[SUPPLIED DATA Boundary: Start]
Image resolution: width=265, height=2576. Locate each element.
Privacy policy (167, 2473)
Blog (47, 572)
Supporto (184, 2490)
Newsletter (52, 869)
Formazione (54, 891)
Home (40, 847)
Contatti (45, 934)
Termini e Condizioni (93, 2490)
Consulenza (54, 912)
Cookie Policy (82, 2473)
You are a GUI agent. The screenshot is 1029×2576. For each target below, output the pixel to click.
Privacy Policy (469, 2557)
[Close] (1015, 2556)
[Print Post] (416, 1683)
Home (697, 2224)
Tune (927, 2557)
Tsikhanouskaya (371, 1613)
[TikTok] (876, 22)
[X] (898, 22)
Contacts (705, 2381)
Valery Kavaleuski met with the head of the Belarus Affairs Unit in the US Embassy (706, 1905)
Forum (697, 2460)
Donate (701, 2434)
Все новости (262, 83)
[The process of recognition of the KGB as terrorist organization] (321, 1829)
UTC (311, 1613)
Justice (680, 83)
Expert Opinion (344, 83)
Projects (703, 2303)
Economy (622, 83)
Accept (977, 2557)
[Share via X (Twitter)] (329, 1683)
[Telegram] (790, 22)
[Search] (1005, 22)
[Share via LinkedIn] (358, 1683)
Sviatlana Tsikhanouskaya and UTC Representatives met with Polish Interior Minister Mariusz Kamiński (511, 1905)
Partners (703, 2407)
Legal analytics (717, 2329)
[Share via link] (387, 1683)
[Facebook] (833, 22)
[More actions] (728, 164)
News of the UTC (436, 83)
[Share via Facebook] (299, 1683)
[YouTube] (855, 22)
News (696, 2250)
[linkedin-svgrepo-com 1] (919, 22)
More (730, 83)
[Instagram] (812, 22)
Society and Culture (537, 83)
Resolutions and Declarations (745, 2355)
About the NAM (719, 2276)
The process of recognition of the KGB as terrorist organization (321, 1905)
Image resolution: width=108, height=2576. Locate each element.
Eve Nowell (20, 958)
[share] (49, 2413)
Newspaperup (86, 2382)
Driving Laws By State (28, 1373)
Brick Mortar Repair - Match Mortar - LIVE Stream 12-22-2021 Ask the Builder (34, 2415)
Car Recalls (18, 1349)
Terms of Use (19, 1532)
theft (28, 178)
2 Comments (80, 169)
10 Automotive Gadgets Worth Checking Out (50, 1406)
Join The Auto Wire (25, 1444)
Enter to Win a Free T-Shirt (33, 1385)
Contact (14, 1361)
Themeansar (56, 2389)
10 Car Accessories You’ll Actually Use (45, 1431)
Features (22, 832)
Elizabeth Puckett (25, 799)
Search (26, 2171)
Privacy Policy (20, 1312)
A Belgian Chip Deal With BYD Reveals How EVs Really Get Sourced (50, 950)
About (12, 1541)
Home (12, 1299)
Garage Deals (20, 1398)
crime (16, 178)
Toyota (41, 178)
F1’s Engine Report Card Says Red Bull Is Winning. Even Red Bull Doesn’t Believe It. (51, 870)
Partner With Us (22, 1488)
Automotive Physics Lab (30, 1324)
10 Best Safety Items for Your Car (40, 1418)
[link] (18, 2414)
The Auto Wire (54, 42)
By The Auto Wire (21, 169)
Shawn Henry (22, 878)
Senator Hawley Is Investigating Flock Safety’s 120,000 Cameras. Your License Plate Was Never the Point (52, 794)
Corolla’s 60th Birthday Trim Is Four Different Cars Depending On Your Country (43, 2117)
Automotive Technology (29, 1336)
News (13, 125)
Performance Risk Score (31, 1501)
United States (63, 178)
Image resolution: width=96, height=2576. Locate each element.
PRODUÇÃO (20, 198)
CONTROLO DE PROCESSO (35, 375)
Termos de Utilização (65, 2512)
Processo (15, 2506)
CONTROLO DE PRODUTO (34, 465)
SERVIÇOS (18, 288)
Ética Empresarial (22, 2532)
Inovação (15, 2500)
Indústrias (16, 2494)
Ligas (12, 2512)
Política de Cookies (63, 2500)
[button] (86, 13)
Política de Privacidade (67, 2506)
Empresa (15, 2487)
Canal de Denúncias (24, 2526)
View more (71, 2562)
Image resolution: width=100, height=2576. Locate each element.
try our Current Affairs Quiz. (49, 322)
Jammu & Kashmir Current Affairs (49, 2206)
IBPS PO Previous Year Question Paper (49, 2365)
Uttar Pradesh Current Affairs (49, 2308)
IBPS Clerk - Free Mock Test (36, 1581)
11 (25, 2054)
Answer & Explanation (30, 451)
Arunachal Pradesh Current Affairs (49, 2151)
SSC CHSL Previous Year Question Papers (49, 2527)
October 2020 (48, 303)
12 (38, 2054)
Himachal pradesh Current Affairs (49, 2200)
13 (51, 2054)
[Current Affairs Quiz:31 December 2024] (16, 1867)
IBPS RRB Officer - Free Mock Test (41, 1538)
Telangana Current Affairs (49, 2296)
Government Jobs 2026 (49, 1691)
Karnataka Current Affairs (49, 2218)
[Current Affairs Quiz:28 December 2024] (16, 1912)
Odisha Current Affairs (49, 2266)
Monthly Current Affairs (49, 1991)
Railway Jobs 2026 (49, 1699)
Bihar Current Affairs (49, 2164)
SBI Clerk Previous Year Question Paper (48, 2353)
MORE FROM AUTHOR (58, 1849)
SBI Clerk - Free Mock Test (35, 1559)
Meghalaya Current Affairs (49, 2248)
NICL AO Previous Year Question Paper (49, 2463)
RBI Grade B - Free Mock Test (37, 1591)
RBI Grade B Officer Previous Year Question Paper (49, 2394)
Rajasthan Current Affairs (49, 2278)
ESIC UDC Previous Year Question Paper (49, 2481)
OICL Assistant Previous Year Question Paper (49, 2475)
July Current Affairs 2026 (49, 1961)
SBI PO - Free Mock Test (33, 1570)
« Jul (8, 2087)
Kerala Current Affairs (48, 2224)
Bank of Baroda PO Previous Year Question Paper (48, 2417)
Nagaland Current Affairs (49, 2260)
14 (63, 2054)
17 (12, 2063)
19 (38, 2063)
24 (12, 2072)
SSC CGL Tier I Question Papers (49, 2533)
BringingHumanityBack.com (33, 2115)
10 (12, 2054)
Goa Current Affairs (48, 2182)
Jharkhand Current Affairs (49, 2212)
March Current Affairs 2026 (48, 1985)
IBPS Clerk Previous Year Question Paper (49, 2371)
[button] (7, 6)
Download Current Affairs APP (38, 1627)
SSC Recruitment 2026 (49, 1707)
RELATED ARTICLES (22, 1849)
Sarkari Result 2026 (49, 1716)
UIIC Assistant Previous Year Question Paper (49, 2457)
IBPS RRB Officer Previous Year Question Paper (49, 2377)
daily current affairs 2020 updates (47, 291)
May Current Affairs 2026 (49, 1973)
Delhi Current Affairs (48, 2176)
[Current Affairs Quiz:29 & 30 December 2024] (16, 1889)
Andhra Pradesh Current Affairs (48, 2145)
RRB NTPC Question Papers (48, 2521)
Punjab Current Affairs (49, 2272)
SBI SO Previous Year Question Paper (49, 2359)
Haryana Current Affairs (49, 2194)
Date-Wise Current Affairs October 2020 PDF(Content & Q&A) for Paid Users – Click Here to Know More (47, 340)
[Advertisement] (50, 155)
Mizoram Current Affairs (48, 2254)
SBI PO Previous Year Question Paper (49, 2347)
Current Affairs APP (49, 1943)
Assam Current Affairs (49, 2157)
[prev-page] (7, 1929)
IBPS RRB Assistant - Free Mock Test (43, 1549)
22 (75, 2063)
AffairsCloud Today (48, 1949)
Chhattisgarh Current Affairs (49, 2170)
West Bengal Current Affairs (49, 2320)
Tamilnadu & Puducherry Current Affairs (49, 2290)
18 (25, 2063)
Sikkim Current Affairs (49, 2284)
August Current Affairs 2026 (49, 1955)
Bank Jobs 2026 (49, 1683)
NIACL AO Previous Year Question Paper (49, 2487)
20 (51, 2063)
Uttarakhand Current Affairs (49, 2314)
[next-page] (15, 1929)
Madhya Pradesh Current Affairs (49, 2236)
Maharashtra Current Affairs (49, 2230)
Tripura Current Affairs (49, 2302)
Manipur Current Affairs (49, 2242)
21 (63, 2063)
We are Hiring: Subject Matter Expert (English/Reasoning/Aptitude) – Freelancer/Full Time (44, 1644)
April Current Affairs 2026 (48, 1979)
[SUPPLIED DATA Boundary: End]
ASSIGNED TASK
Give back the line containing "Madhya Pradesh Current Affairs (49, 2236)" and all the lines after it through the end of the records, unchanged.

SOLUTION FOR THIS PROBLEM
Madhya Pradesh Current Affairs (49, 2236)
Maharashtra Current Affairs (49, 2230)
Tripura Current Affairs (49, 2302)
Manipur Current Affairs (49, 2242)
21 (63, 2063)
We are Hiring: Subject Matter Expert (English/Reasoning/Aptitude) – Freelancer/Full Time (44, 1644)
April Current Affairs 2026 (48, 1979)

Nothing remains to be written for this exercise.